7. FDA approves OTC Differin Epiduo Gel for acne in patients aged 12 years and older

On May 26, 2026, the FDA approved over-the-counter availability of Differin Epiduo Acne Gel (Galderma), a fixed-dose combination of adapalene 0.1% and benzoyl peroxide 2.5%, for patients aged 12 years and older. Previously available by prescription, the topical retinoid–benzoyl peroxide combination has demonstrated efficacy in reducing inflammatory and noninflammatory acne lesions and is supported by clinical guidelines as a core treatment option for mild to moderate acne.
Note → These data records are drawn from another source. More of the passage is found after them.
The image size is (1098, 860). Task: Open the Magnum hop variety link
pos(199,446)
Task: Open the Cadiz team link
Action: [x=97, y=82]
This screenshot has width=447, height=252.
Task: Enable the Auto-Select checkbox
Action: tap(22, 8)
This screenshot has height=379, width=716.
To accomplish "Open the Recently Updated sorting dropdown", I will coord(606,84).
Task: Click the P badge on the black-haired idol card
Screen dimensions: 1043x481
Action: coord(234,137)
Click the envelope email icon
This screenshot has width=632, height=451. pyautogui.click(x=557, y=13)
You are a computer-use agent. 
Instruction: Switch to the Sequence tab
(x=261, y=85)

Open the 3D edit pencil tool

The prescription-to-OTC switch is intended to expand access to evidence-based acne therapy for adolescents and adults and may allow earlier treatment initiation before medical evaluation.

8. FDA approves LINZESS for functional constipation in children 2 to 5 years

On May 27, 2026, the FDA approved an expanded indication for LINZESS (linaclotide) to include children aged 2 to 5 years with functional constipation, making it the first and only FDA-approved prescription therapy for this condition in that age group. The approval was supported by a phase 3 randomized, placebo-controlled trial demonstrating improved spontaneous bowel movement frequency with linaclotide 72 mcg compared with placebo, with a safety profile generally consistent with that observed in adults and older pediatric patients. Functional constipation is a common chronic condition in preschool-aged children, and the expanded indication provides an evidence-based treatment option for patients who continue to experience symptoms despite dietary, behavioral, or over-the-counter interventions. The prescribing information continues to include a boxed warning against use in children younger than 2 years because of the risk of serious dehydration.
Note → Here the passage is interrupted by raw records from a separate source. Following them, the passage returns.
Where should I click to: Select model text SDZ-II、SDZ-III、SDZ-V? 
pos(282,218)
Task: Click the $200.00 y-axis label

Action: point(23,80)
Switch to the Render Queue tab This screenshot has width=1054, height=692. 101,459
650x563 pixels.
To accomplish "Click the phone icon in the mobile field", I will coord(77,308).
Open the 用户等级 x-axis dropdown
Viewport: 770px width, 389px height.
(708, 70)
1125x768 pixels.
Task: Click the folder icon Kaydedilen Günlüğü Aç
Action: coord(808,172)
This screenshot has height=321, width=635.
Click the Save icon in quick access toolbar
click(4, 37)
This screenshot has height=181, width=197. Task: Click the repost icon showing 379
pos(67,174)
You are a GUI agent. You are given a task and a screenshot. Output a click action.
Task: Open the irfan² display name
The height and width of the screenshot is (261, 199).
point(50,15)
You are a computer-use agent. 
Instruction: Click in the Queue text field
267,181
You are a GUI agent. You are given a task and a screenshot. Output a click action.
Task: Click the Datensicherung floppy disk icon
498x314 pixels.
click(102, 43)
9. FDA extends adrabetadex NDA review for infantile-onset Niemann-Pick disease type C

On May 28, 2026, the FDA extended the review period for the new drug application for investigational intrathecal adrabetadex in infantile-onset Niemann-Pick disease type C, moving the Prescription Drug User Fee Act target action date to November 17, 2026. The 3-month extension followed the company’s submission of additional information and supporting documentation, which the FDA classified as a major amendment to the application. Adrabetadex has previously received Priority Review, orphan drug designation, and breakthrough therapy designation and is being evaluated for a rare, progressive pediatric neurodegenerative disorder characterized by impaired cholesterol trafficking and early neurologic decline. Although no new efficacy or safety data were reported, the therapy remains available through an expanded access program for eligible patients while regulatory review continues.
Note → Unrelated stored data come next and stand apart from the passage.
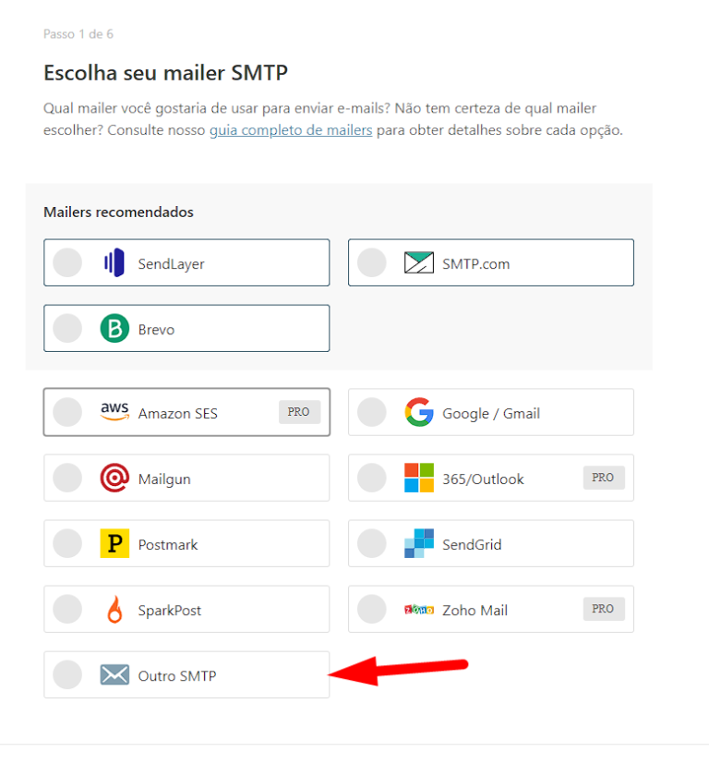Click the SendLayer logo icon

click(114, 263)

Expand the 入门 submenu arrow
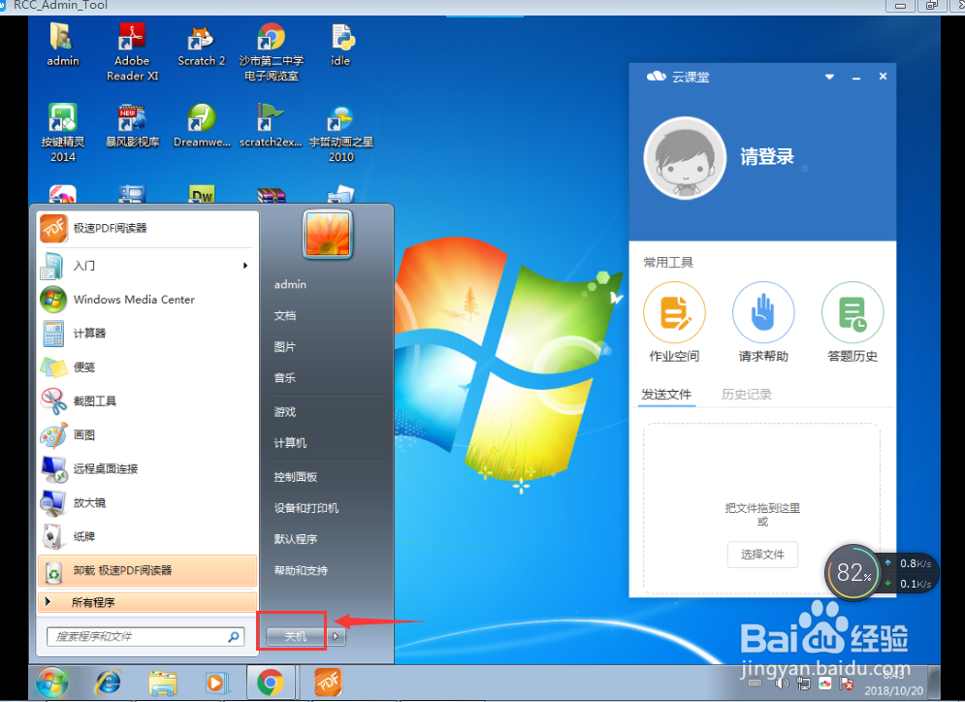coord(244,264)
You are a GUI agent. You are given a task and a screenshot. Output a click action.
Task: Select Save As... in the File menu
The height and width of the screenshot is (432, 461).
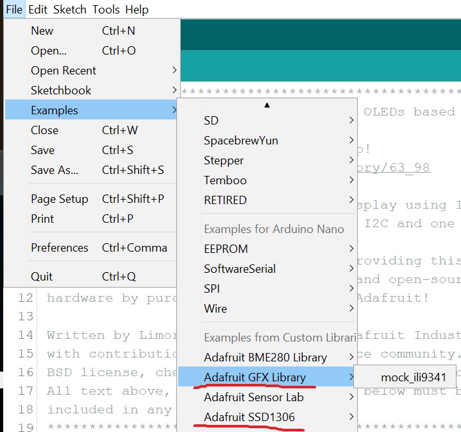click(54, 170)
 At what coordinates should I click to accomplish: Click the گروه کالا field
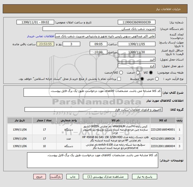pyautogui.click(x=93, y=110)
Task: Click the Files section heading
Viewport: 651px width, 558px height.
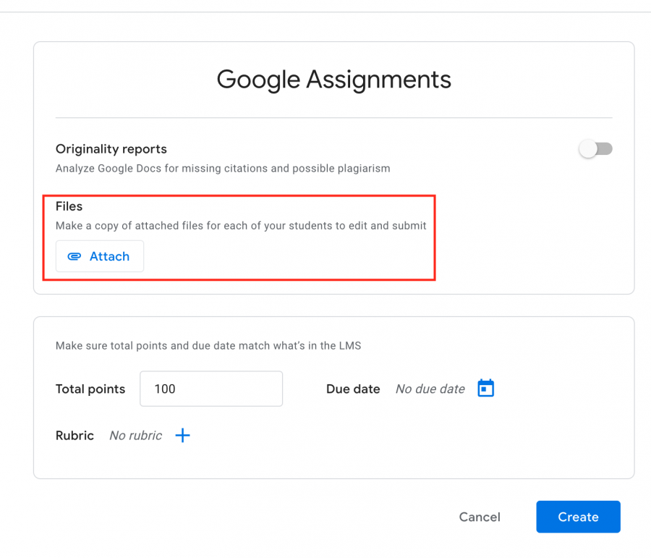Action: (x=69, y=206)
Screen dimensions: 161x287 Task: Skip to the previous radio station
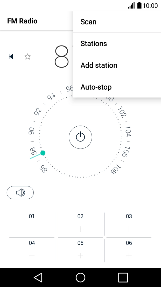point(11,56)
10. FDA approves inhaled insulin Afrezza for children and adolescents with diabetes

On May 29, 2026, the FDA approved Afrezza for children and adolescents aged 6 years and older with diabetes, making it the first rapid-acting inhaled insulin available for pediatric patients requiring mealtime insulin. The approval was supported by results from the phase 3 INHALE-1 trial, which demonstrated noninferiority to injectable rapid-acting insulin analogs for glycemic control over 26 weeks and showed no clinically meaningful differences in lung function or hypoglycemia rates between treatment groups. Afrezza provides an alternative to injections and insulin pumps by offering rapid insulin absorption that can be administered at the start of a meal, potentially improving flexibility for children with variable eating patterns and daily schedules. The product carries a boxed warning for acute bronchospasm and is contraindicated in patients with asthma or chronic obstructive pulmonary disease, with spirometry evaluation recommended before treatment initiation.